Access becomes an issue when physical barriers preclude a patient's ability to receive care (e.g., a person is unable to get on the examination table because it is too high, remains seated rather than lying down on the table, resulting in the consumer not being examined properly).

Communication difficulties or attitudes get in the way of a patient's ability to receive care, because coordination is the glue that links all areas of quality for people with disabilities. Communication is essential because of the number of providers that are usually involved in the care of people with disabilities. Communication difficulties between physician and patient can also increase patient risk for accidental injuries and, therefore, decrease the quality of patients' experience.

The Wisconsin Partnership Program integrates Medicare and Medicaid acute and long-term care services for elders and people with disabilities. The Partnership was implemented to provide:

  • Comprehensive health and long-term care to Medicaid-eligible people who meet nursing home eligibility.
  • Improve functional and clinical outcomes.
  • Allow consumers choice of primary care physician.
  • Improve quality of life.

The Wisconsin program was designed to:

  • Emphasize home-based and community-based services.
  • Be responsive to consumer's preferences.
  • Be driven by quality.

The design expects that the integration of Medicare and Medicaid services will be cost-effective by reducing the need for expensive emergency, acute, and institutional care.
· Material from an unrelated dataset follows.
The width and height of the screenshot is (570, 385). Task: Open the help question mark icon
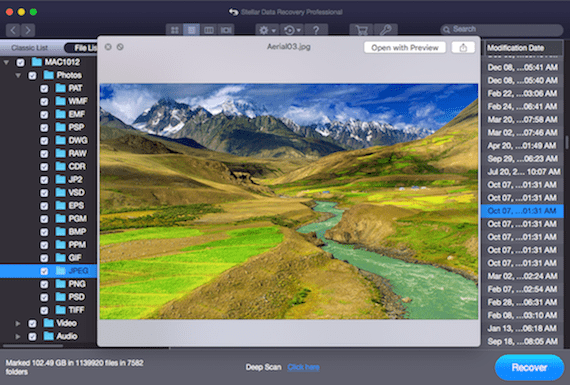point(316,30)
The program was developed through partnerships with:

  • Building Health Systems for People with Chronic Illnesses Program, a program of the Robert Wood Johnson Foundation.
  • The Center for Health Care Strategies.
  • Individual consumers, their families, and providers.
  • The Wisconsin Department of Health and Family Services.
  • Centers for Medicare & Medicaid Services (CMS).

The Wisconsin program found that integration of acute, primary, and long-term care services was best accomplished through a team approach.
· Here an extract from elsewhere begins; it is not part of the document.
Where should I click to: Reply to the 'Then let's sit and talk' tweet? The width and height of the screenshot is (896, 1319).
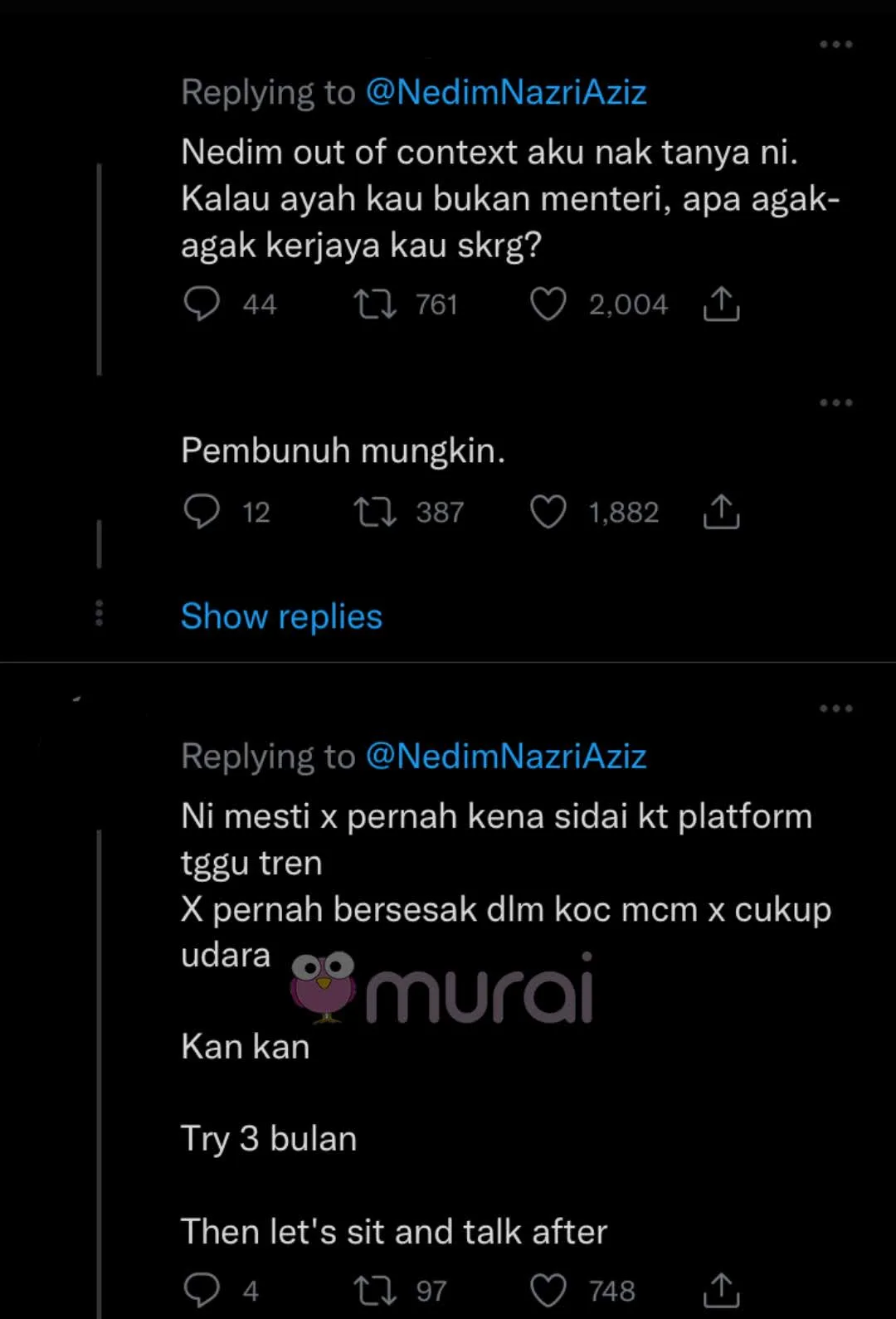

The State has shifted from the historic approach to quality (adherence to standards, process measures, and the assumption that good documentation equals good outcomes) to a multipronged effort that looks at:

  • Contract monitoring.
  • Outcome and performance measures.
  • Targeted reviews.
  • Consumer evaluation.
  • External evaluation.
  • Administrative performance.
  • Quality improvement.

Using inpatient encounter data and data from nursing home admissions and emergency room visits that do not lead to hospitalization, State officials have focused on ambulatory-sensitive outcomes that could have been avoided. Ambulatory-sensitive conditions include:

  • Asthma.
  • Hypoglycemia.
  • Gastroenteritis.
  • Dental conditions.
  • Bacterial pneumonia.
  • Kidney and urinary tract infections.
  • Pelvic inflammation disease.
  • Congestive heart failure.
  • Diabetes.
  • Chronic obstructive pulmonary disease.
  • Injury/poisoning.
  • Convulsions.
  • Sepsis.

Members are interviewed to determine if outcomes that lend to overall quality of life are being met. Care management teams are interviewed to determine if supports are being provided to help members achieve desired outcomes.

Additional Resources

Himmelstein J, Lawthers AG, Peterson LE, Pransky GS. Quality and patient safety: Issues for children and adults with disability. Boston (MA): Agency for Healthcare Quality and Research;2001 Mar.

The Wisconsin partnership program: An integrated care model for people who are elderly and for people with physical disabilities. Princeton (NJ): Wisconsin Department of Health and Family Services and the Center for Health Care Strategies;2001 Apr.